▶ _What to work on_
Revise the items from the line containing "You are a computer-use agent. The width" through the end of the items, inclusive, so that "Search" replaces "Explorer" and nothing else changes. Leave the pictures out of your answer.

[Items from a data source]
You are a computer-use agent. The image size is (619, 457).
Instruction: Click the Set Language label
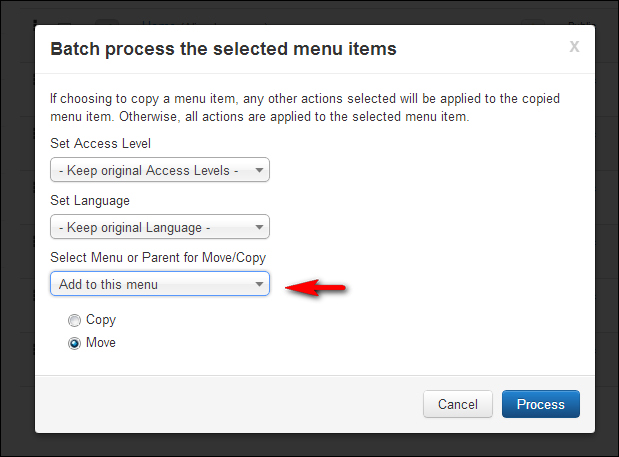[92, 200]
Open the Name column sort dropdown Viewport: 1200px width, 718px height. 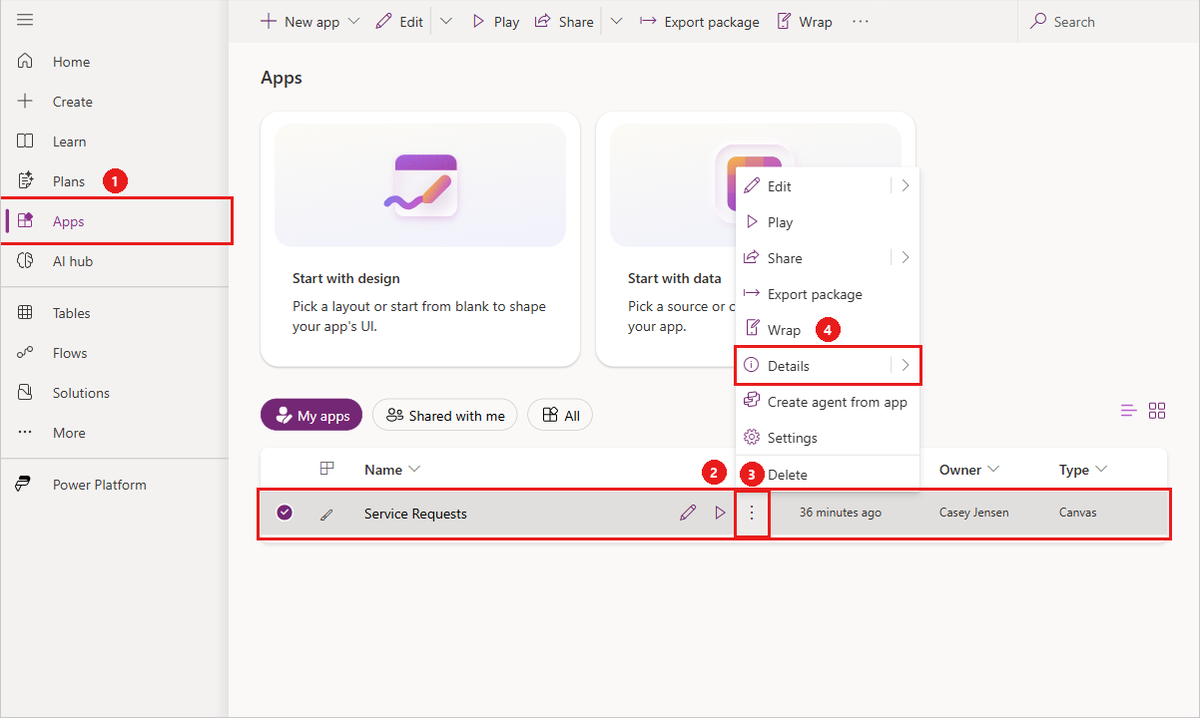click(x=416, y=468)
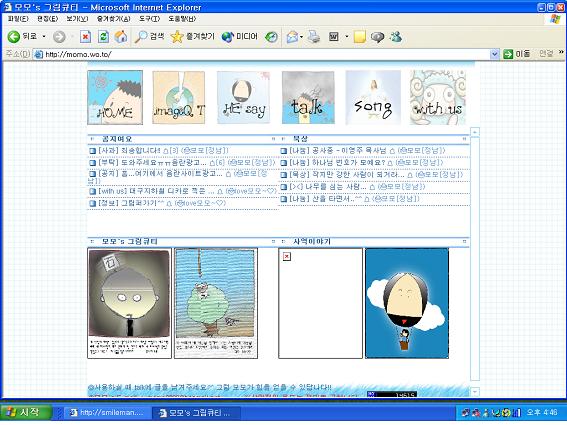Open the song navigation image link

click(x=373, y=98)
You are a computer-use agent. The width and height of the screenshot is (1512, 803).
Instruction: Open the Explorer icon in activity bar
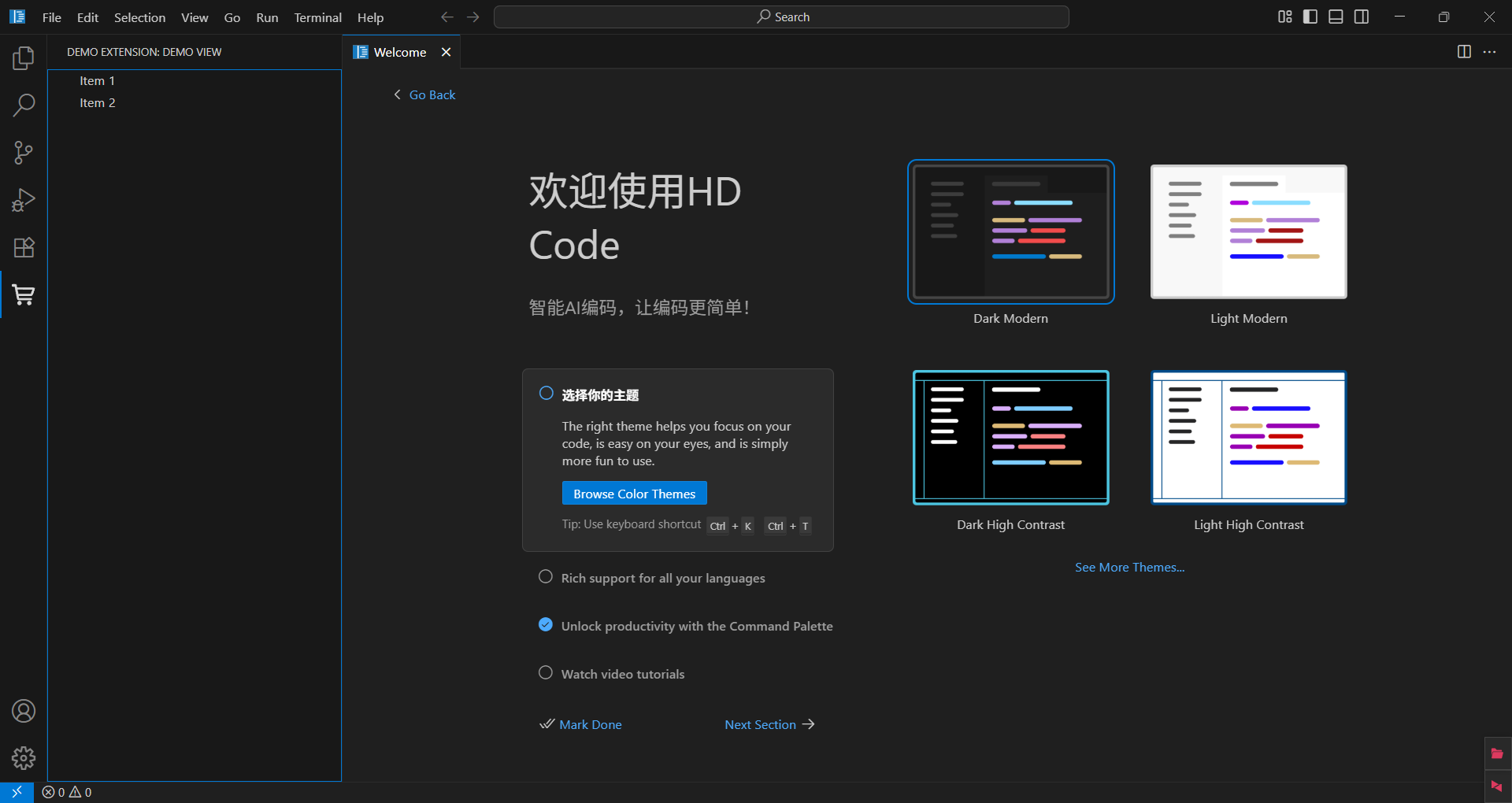tap(23, 57)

▶ _Result of this task_
You are a computer-use agent. The width and height of the screenshot is (1512, 803).
Instruction: Open the Search icon in activity bar
tap(23, 57)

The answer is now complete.